Your assignment –
Transcribe all of the data exactly. Images stay out.

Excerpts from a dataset
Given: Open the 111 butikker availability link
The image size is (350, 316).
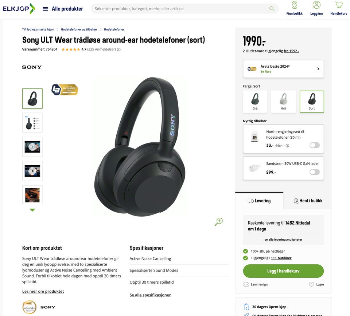Looking at the screenshot, I should pyautogui.click(x=281, y=258).
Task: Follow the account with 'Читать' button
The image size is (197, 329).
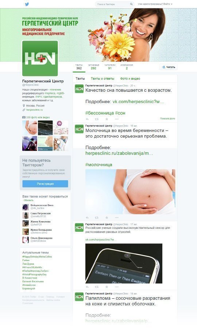Action: (x=169, y=67)
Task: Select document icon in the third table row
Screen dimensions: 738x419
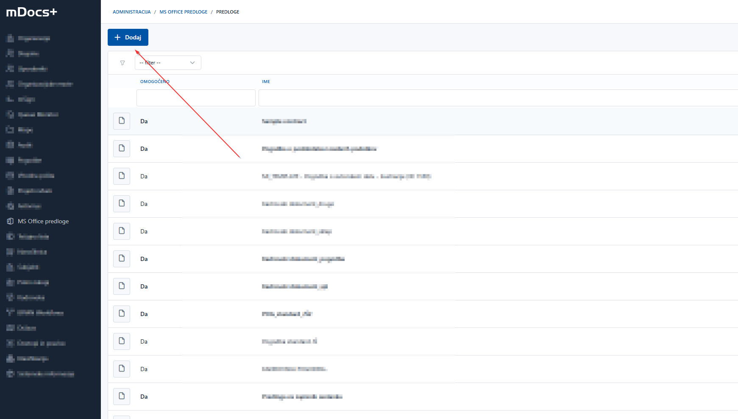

Exercise solution –
Given: Open the 111 butikker availability link
The image size is (350, 316).
Looking at the screenshot, I should pyautogui.click(x=281, y=258).
Task: Follow the account with 'Читать' button
The image size is (197, 329).
Action: (x=169, y=67)
Task: Select document icon in the third table row
Screen dimensions: 738x419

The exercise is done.